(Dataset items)

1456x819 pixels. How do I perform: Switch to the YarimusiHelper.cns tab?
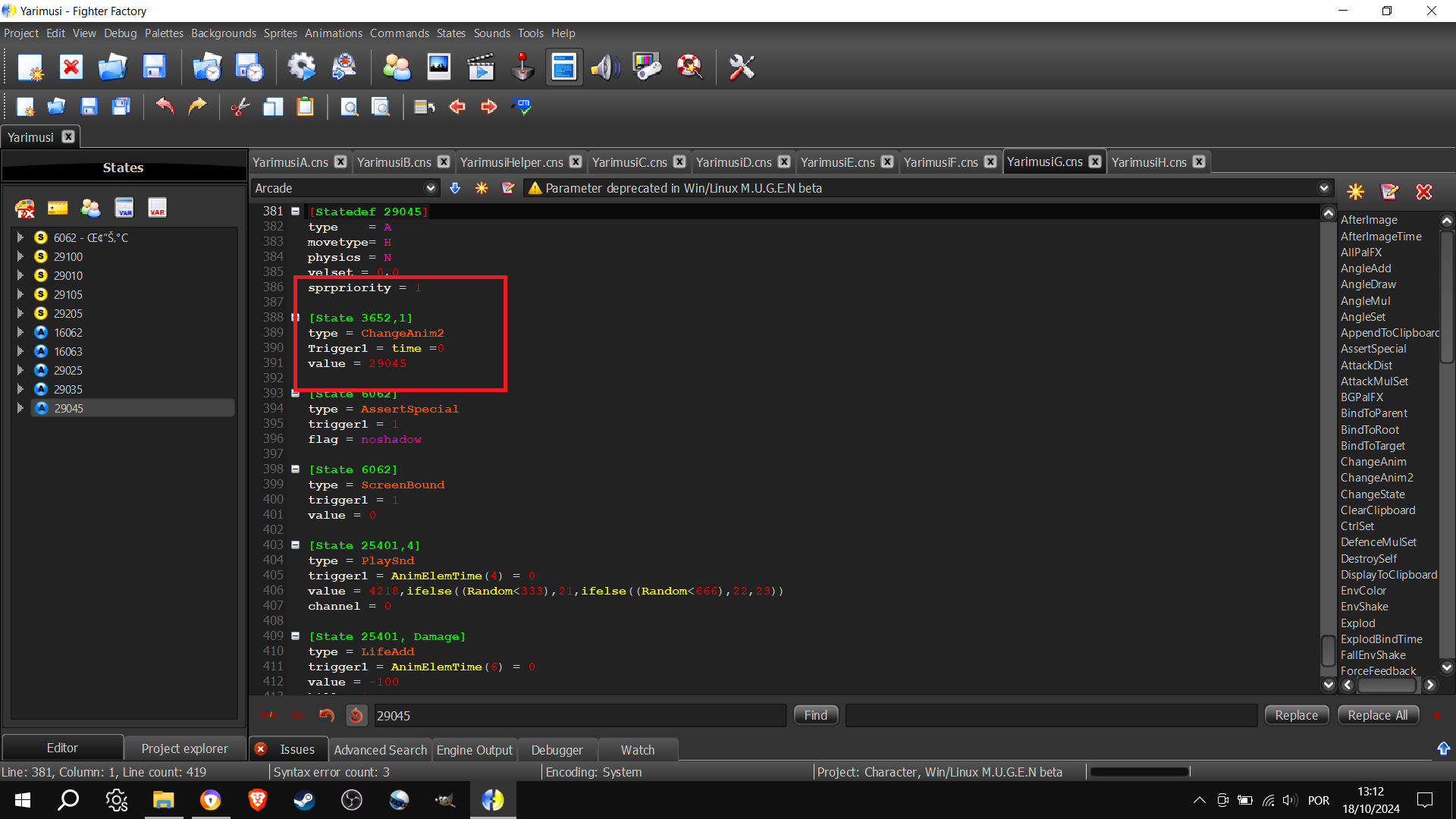(x=512, y=162)
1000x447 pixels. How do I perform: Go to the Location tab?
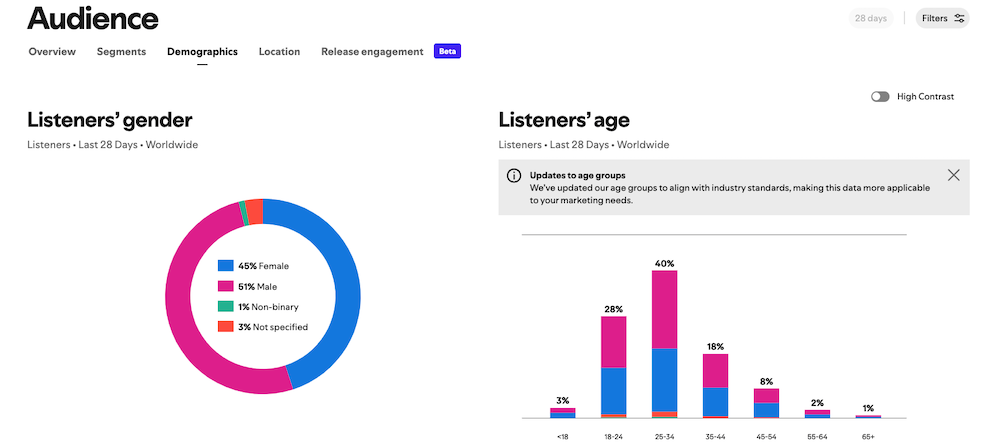(x=279, y=52)
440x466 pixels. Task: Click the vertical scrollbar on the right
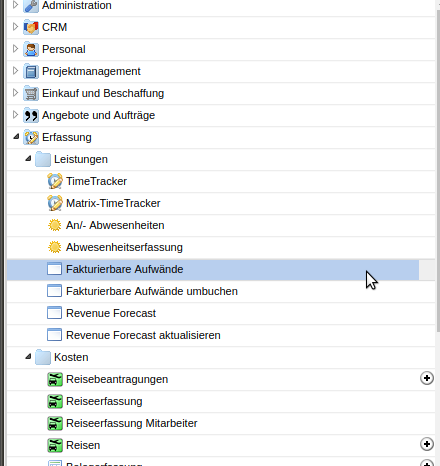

### EXERCISE DESCRIPTION
For each entry, copy the text exactly and leave out any image it carries.

### TASK OUTPUT
1456x819 pixels. How do I perform: Switch to the YarimusiHelper.cns tab?
(x=512, y=162)
1000x447 pixels. How do I perform: Go to the Location tab?
(x=279, y=52)
440x466 pixels. Task: Click the vertical scrollbar on the right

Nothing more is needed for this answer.